Wednesday 15 September 2010

Two very good authors, part I

I have discovered two excellent writers, specifically Joyce Carol Oates (her Gothic novels), and Kage Baker. I'm going to blog about them separately, but before I start: hurray that there are always good books to be found!

Joyce Carol Oates's Gothic novels
I found these because I read a Guardian article by Carlos Ruiz Zafon about twentieth-century Gothic novels. I had to buy them secondhand from the USA, and I love that they come in slightly trashy mass-market covers; they remind me very much of the sweeping family sagas which I used to find in my granny's house as a kid. At the same time, Joyce Carol Oates is clearly formidably intelligent, and she has chosen to write this group of novels each in a different related genre because she has points to make underneath the stories.
Bellefleur is the first I read. The cover has a hole cut in the O of Oates to show part of a picture which is revealed when you turn the page:

It's about several generations of a rich and exploitative American family in the nineteenth century. Frankly it's gloriously mad, and cries out to be illustrated, perhaps with melodramatic engravings, something like Goya's Sleep of Reason. It starts with the traditional stormy night and something unknown approaching the castle, and the impetuous young wife who rushes down to let it in before anyone can stop her. The family members tend to meet strange fates -- about the best you can hope for as a Bellefleur is to disappear and not be known for certain to be dead. There are lots of grotesque elements, like Leah's unusually attractive pet spider Love, the Bellefleur Vulture, and the woman who accidentally fell in love with a bear. Oates writes extravagantly, daringly long sentences which deliberately push at ridiculousness and sometimes curve back on themselves like Pynchon. There's a sort of chutzpah quality to the writing which you also find in Julian Rathbone's works -- as if you read something and think "hang on a moment, what?" and the author replies "you heard".
The Mysteries of Winterthurn was the next one I read. This is a "mystery" in that it has a detective figure, but also in that it has elements of horror and the supernatural. It's less exuberant than Bellefleur, and much angrier -- it has that undertone of suppressed rage which is found in many nineteenth-century novels by women -- just think how angry Jane Eyre is. It's very spooky and could be read as a straightforward story, or rather three stories; but the first two stories also hint something rather disturbing about the third, and all three together make points about different types of suppression, points which are there to be discovered rather than forcing themselves on the reader.
A Bloodsmoor Romance is the story of five sisters; and starts with the sudden abduction of one of them from their grandparents' garden by a sinister black balloon. It's the funniest of the three, and the one which most clearly has points to make, as the five sisters meet their different fates. The reviews, or at least the reviews quoted on the flyleaves, reflect this, saying things like "that rare and valuable thing, a warm-hearted and humorous feminist tract", and "female, clever, facetious and mischievous... the book is a feminist romance with a lot of axes to grind, and it grinds them wittily until their edges are polished to a fine sharpness". Either the reviewers or the publishers seem to have taken this one rather more seriously than the others.

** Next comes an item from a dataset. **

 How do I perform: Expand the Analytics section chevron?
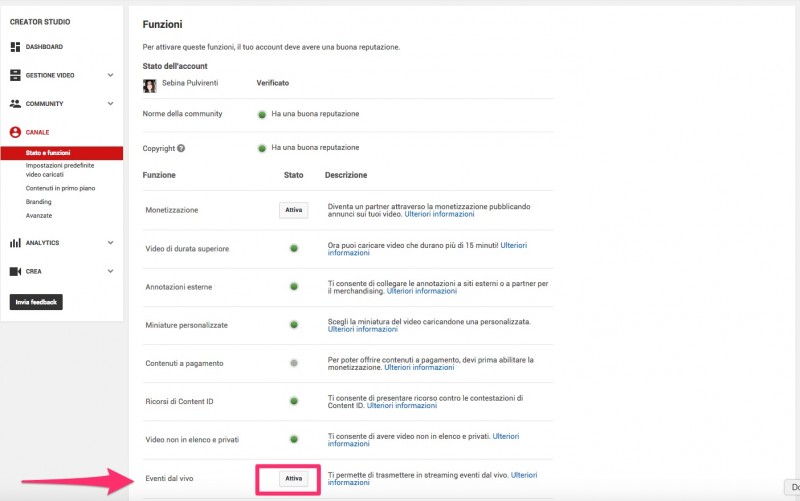(x=110, y=243)
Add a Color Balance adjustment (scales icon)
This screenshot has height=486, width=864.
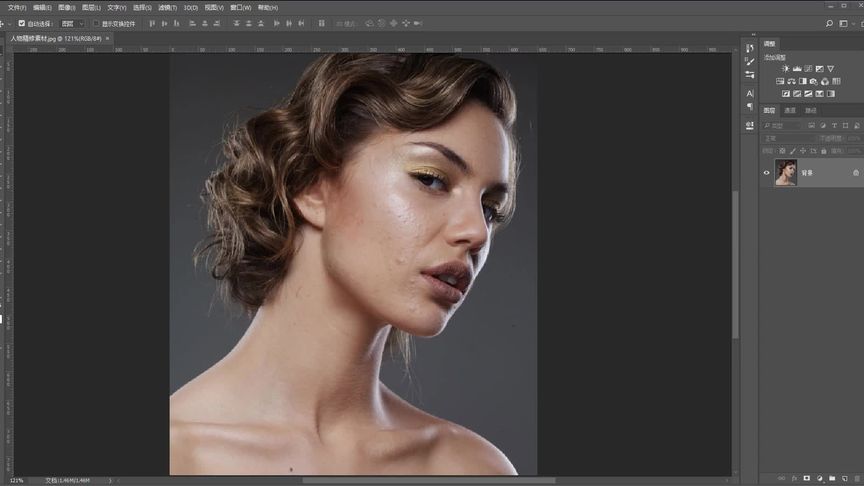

I am currently waiting for My Heart Laid Bare to arrive from America. And the last of the five, The Crosswick Horror, has not been published (apart from an extract about rabies) and lies, complete, in an archive in Syracuse. People often talk about the Great American Novel, often in a rather tongue-in-cheek tone, but I think that maybe in this group of novels about the American family and class system Joyce Carol Oates may actually have written it, without many people noticing.

The odd thing is that I still feel a bit cautious about reading Oates's other books. She's famously prolific, and I don't know where I'd go next. The same is not true of my other new discovery, Kage Baker. Tune in tomorrow (or sometime soon) for information about why you should read everything Kage Baker has ever written! She's not as literary, and she doesn't put genres on and off like outdoor coats, but I'm still just as glad to have found her work.